Steffen Martus (born Karlsruhe, 1968) is a German literary scholar and Professor of Modern German Literature at Humboldt University in Berlin.

== Life ==
Between 1989 and 1994 Steffen Martus studied German Philology (language, linguistics and literature), Social studies, Philosophy and Sociology at Ratisbon. In 1998 he obtained his doctorate from the Humboldt University in Berlin, where he stayed for post-doctoral studies. At the DFG Graduate school he worked on a "Codification of violence in the changing media" ("Codierung von Gewalt im medialen Wandel"), and was an academic researcher at the Institute for German Literature ("Institut für deutsche Literatur"). In 2002 he became Humboldt University's first Junior Professor for Modern German Literature, to be succeeded in 2006 by Andrea Polaschegg. In 2006 he was invited to accept a professorship for Modern German literature at the University of Erlangen-Nuremberg. In 2007 he succeeded Heinrich Detering as professor for Modern German literature at the University of Kiel.
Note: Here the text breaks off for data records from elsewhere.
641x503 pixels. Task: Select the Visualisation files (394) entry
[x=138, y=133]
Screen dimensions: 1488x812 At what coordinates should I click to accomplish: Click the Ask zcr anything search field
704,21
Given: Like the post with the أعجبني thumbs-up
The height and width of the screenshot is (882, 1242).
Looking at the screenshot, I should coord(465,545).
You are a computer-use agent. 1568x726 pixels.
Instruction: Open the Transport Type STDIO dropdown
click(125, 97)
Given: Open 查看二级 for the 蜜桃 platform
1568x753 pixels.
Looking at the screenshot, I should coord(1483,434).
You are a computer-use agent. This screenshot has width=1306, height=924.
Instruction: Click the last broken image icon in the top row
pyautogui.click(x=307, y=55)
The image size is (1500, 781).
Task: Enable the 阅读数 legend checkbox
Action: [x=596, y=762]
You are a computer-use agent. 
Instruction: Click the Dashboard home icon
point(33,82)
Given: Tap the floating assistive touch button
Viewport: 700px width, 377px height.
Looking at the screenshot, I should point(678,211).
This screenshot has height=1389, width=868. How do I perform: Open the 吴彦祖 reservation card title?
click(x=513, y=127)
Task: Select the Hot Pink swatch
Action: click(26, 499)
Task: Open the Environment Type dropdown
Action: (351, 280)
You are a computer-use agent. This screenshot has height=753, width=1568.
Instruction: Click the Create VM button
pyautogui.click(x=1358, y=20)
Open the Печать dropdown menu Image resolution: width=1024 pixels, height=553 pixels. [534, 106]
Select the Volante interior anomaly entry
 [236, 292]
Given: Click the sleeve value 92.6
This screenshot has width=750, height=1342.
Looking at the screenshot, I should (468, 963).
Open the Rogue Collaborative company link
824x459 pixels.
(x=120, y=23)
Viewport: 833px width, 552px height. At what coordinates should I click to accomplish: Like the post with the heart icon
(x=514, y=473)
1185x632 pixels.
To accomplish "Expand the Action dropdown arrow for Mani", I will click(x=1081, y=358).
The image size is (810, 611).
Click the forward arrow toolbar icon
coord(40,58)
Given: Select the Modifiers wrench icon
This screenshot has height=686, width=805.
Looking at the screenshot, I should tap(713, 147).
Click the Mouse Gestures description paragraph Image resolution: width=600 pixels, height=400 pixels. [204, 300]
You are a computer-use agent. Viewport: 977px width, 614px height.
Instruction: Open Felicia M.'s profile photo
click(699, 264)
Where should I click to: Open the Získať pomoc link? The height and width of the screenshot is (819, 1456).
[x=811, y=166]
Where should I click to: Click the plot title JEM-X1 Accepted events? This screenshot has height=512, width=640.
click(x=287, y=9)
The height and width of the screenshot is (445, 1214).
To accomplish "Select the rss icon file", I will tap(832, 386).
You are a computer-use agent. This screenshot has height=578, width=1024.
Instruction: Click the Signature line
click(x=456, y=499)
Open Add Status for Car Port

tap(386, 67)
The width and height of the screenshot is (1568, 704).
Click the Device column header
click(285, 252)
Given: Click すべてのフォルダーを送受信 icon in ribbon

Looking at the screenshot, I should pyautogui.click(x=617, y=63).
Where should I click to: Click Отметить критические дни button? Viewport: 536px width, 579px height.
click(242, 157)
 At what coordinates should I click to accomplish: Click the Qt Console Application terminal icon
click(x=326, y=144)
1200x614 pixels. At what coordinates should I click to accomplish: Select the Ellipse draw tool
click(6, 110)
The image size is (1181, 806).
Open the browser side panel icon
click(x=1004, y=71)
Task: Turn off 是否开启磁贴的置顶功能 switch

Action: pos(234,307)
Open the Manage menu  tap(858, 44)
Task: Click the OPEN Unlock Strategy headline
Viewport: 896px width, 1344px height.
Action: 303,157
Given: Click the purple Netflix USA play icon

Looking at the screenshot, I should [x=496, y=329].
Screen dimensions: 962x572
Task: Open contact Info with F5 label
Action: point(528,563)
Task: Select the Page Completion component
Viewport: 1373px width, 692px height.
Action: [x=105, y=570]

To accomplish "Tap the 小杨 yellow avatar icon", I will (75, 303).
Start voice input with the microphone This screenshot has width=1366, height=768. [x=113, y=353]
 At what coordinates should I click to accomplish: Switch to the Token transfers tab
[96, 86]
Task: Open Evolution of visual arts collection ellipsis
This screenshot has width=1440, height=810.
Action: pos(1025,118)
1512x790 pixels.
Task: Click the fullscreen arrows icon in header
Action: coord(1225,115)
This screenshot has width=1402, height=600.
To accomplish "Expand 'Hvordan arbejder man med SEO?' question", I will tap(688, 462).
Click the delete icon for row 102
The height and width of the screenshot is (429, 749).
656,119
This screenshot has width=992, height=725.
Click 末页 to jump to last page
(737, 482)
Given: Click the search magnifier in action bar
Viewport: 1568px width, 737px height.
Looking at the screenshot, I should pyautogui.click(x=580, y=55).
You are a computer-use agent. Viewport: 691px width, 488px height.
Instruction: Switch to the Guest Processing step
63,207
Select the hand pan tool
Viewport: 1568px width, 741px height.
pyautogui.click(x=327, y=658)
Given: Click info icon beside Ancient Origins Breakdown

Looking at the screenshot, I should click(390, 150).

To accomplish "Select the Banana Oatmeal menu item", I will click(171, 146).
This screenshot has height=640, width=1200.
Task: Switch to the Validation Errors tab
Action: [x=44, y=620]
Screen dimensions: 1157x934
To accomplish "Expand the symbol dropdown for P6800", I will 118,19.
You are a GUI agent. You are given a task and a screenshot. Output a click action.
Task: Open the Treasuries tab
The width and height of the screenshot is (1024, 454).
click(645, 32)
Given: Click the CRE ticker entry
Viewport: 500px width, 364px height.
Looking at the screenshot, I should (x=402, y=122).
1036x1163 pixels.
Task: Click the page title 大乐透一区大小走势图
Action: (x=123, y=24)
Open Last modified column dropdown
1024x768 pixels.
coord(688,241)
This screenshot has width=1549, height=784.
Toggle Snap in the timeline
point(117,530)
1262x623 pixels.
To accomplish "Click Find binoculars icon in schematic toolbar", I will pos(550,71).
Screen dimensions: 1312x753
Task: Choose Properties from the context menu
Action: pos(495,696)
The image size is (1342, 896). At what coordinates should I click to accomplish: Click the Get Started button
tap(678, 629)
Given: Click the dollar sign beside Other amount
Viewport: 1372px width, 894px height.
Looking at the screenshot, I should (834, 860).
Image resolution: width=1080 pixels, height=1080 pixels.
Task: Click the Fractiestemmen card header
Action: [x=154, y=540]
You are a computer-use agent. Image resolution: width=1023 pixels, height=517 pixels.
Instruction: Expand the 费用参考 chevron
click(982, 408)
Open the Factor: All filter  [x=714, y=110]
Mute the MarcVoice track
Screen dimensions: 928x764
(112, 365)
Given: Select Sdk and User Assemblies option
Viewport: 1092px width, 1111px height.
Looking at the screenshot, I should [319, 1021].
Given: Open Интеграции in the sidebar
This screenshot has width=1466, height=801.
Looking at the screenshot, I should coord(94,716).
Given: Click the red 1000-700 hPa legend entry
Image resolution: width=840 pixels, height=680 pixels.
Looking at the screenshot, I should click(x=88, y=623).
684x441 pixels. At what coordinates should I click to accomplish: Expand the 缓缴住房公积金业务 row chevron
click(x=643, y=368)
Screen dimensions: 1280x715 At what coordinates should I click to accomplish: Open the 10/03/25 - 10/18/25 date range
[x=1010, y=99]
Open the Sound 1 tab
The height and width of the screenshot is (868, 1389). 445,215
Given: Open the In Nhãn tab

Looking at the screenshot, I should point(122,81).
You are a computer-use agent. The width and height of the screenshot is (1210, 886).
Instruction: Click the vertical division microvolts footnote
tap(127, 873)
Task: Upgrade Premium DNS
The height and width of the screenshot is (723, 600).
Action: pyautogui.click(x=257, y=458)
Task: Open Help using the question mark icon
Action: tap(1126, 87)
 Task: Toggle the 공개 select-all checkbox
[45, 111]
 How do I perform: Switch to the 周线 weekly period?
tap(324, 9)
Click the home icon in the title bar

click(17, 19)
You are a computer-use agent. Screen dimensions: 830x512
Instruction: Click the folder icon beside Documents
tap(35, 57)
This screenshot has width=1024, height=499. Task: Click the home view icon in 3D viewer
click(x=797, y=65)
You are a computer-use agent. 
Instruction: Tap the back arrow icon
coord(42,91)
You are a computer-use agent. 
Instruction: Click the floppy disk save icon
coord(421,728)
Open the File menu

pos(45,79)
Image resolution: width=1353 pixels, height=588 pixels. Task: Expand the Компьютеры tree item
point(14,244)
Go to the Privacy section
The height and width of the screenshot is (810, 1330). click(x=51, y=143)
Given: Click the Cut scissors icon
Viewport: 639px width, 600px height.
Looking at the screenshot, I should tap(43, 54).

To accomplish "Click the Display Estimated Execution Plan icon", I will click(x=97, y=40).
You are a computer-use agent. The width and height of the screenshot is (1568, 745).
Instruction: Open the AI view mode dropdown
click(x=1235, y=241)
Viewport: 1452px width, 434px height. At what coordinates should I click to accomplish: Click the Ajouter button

Since 2010 he has occupied a newly created professorship for Modern German literature (eighteenth century to contemporary) at the Humboldt University in Berlin.

The focus of his academic scope embraces German literature from the seventeenth century till the present, the interactions between literature and science, questions of literary theory along with the praxeology of spiritual and cultural awarenesses.

Since 1997 Martus has been writing as a literary critic for Die Zeit, the Süddeutsche Zeitung and the Berliner Zeitung.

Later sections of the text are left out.